On Thursday 28th, Nov., I’ll be attending the PhD thesis committee of two students from University ‘Politehnica’ of Bucharest, Gabriel Gutu and Ionut Paraschiv, supervised by Stefan Trausan-Matu.
Gabriel Gutu‘s thesis is entitled “Discourse Analysis based on Semantic Modelling and Textual Complexity” and aims at extending some ReaderBench‘s functionalities in the domain of CSCL discussion analysis.
Ionut Paraschiv’s thesis (Semantic Meta-Annotation and Comprehension Modeling) also adds features to ReaderBench, in comprehension modeling and scientometrics.
For more information, read below their summaries.
Gabriel Gutu thesis’ summary
The exponential growth of digital documents, together with the necessity for analysis and extraction of valuable information within them, bring routine work for people. The opportunity for development of automated discourse analysis services and techniques leads to automation of laborious operations. In the long run, the transferring of tiresome operations into computerized systems would allow people to focus on “high level” assignments that lead to interesting ideas and provide the means to extract thoughts and understandings that are currently hardly interpreted by computers.

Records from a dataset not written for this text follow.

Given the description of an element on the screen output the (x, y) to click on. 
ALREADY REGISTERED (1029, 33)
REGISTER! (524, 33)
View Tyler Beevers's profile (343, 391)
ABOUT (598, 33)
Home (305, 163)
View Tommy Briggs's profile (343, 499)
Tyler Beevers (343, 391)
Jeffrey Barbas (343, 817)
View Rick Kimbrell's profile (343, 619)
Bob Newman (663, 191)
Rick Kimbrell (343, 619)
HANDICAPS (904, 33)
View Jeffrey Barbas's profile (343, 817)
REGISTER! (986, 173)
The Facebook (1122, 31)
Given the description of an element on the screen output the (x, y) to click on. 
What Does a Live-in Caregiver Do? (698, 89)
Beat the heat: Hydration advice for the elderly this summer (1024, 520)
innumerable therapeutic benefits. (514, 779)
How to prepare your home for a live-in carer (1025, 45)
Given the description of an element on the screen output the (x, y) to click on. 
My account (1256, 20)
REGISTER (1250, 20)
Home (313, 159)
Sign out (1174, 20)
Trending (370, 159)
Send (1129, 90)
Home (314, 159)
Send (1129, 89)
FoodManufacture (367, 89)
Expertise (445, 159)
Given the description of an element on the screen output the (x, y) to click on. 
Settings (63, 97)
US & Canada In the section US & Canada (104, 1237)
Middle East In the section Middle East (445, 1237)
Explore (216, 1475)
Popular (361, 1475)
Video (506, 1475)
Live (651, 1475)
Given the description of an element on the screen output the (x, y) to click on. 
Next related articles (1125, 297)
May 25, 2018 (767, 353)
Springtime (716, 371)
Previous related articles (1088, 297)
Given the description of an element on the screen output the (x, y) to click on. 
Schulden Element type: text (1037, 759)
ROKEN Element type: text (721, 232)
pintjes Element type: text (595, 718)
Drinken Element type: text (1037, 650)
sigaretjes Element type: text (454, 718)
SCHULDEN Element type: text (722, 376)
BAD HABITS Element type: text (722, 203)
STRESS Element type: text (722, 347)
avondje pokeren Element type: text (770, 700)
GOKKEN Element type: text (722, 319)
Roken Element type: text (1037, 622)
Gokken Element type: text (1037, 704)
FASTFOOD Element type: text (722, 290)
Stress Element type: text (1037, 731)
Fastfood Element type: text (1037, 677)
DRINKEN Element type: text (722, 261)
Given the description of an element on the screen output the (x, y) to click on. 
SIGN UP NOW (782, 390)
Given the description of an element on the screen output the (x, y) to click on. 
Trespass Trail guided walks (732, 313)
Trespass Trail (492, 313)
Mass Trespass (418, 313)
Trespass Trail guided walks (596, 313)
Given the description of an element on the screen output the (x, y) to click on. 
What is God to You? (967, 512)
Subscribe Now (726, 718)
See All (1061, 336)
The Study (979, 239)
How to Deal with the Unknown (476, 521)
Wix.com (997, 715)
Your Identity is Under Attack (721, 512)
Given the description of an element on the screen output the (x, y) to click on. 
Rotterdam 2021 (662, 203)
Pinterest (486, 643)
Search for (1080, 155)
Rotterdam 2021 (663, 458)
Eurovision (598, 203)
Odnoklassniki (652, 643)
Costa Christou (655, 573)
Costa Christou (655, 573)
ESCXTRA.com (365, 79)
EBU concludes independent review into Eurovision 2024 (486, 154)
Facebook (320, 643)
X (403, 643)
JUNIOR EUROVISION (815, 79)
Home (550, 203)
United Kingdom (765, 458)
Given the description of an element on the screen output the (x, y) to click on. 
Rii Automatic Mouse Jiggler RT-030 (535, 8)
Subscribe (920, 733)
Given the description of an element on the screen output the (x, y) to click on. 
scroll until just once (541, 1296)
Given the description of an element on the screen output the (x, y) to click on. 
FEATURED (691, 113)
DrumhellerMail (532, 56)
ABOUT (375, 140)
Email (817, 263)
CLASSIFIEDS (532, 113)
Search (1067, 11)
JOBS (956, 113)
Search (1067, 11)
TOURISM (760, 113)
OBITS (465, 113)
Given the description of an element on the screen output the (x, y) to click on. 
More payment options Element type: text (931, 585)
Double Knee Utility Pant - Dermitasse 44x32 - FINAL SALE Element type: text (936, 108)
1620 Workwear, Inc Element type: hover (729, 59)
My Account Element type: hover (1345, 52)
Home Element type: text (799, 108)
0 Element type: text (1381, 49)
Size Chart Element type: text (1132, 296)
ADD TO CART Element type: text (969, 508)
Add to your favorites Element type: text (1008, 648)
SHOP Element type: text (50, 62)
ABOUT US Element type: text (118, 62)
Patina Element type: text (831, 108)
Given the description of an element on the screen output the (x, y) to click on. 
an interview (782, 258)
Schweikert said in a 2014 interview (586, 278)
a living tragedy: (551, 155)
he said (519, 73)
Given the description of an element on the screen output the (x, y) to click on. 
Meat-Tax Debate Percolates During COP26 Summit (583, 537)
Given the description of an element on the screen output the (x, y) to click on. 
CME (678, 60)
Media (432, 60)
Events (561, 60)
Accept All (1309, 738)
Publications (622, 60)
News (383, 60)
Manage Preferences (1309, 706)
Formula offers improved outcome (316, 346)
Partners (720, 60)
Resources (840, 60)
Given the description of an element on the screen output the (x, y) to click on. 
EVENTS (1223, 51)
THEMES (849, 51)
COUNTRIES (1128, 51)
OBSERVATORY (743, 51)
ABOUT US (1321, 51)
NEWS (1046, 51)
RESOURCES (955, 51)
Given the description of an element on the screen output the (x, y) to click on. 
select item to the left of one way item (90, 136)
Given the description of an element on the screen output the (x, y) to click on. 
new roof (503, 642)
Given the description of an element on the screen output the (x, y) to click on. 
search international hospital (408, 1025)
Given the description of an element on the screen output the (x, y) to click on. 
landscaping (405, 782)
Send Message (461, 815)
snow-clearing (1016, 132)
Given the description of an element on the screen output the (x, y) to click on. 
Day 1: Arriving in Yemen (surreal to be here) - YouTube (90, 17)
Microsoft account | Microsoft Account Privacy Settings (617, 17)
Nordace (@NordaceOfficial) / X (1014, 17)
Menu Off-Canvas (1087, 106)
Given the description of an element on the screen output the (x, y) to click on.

Discourse analysis refers to the extraction of relevant information from documents by using techniques of analysis known in scientific literature as Natural Language Processing. The services presented in this thesis make use of recent advancements in the field by integrating semantic models and textual complexity factors. Semantic models allow the mapping of documents into mathematical representations that provide comparison and scoring for units of texts, be them either simple words, sentences, paragraphs or even entire documents. Of the semantic models, the thesis relies on Latent Semantic Analysis, Latent Dirichlet Allocation and the more recent Word2vec. The WordNet ontology is the lexicon used as alternative to semantic models. Compared to semantic models, a lexicon expresses “more natural” relations between units of texts because of relying on a dictionary and using relations between words that are created in collaboration with linguists.
The experiments were performed by extending ReaderBench, a multi-lingual Natural Language Processing open-source framework. Two directions were followed: 1) analysis of Computer Supported Collaborative Learning (CSCL) chat conversations; 2) automation of processes of discourse analysis through mechanisms adaptable to various scenarios relying on textual content. The studies performed on CSCL conversations targeted the idea of developing an automated mechanism of detection of implicit links, facility that is missing in chat platforms. By integrating such a mechanism, the outlined relations between utterances may ease processes like detection of topics, voices or lexical chains. The researches performed on documents included automated classification of documents, assessment of documents’ quality or automated scoring of students’ assignments in a Massive Open Online Course platform. The mechanisms were validated on real world data extracted. Services were exposed through an Application Programming Interface.
The author of this thesis beliefs that the presented experiments could provide ideas for future studies and could ease the involved work by allowing researchers to focus on their topics while relying on the validated mechanisms by using the implemented services made available through the open-source ReaderBench framework.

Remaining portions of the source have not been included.